Short problem 1: In the thread on open holomorphic maps below, what example map is offered to show that a map from C² to C² need not be open?
Short problem 2: Translate this sentence from the thread on open holomorphic maps into Spanish: "It turns out that I can correct my argument."

What is the target space? If $f: \mathbb{C}^2 \rightarrow \mathbb{C}^2$. Trivially no. Example: $f(z, w)=(z, 0)$.

For $f: \mathbb{C}^2 \rightarrow \mathbb{C}$ (say). Trivially yes.
The reason is, let $U\subset \mathbb{C}^2$ be open and $p\in f(U)$. Let’s say $f(0, 0)=p$. Then it is easy to see that $f(z, 0)$ is nonconstant OR $f(0, w)$ is non-constant (by Taylor’s expansion, say). Say $g(z)=f(z, 0)$ is non-constant, then it maps a small (1-dim!) neighborhood of $0$ to an open set around $p$, by 1-D open mapping theorem. So there is an open set $V$ around $p$ which is contained in $f(U)$.
[My argument is wrong. ]

2. KKK says:

It turns out that I can correct my argument. Let my clarify it here.
For convenience, let’s assume $f: \mathbb{C}^2\rightarrow \mathbb{C}$ be a non-constant holomorphic (entire) function. Let $U\subset \mathbb{C}^2$ be open and $p\in f(U)$. Wlog, we assume $(0,0)\in U$ and $f(0, 0)=p$
. We claim that there is an open set $V\subset f(U)$ which contains $p$. To see this, since $f$ is non-constant, there is $(0, 0)\neq (a, b)\in \mathbb{C}^2$ with $f(a, b)\neq f(0, 0)$. Define $g(z):=f(az, bz)$ to be an entire non-constant holomorphic function. Then by open mapping theorem, $g$ maps arbitrary small neighborhood of $0$ onto an open set $V$ around $p$. So by choosing this neighborhood to be small enough, we see that there is an open set $V\subset f(U)$ containing $p$.

Rows of pointing data:
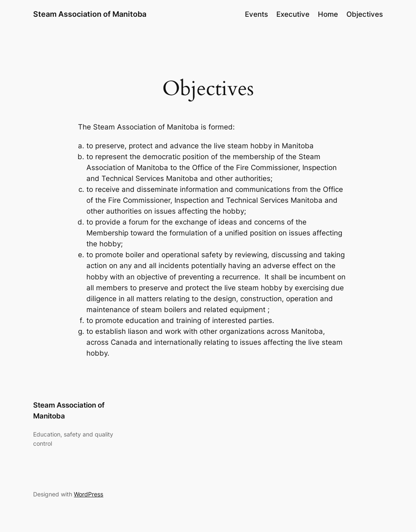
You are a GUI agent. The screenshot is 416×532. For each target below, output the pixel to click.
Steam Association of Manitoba (90, 14)
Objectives (364, 14)
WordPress (88, 494)
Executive (293, 14)
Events (256, 14)
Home (328, 14)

Exercise result 1: f(z, w) = (z, 0)

Exercise result 2: Resulta que puedo corregir mi argumento.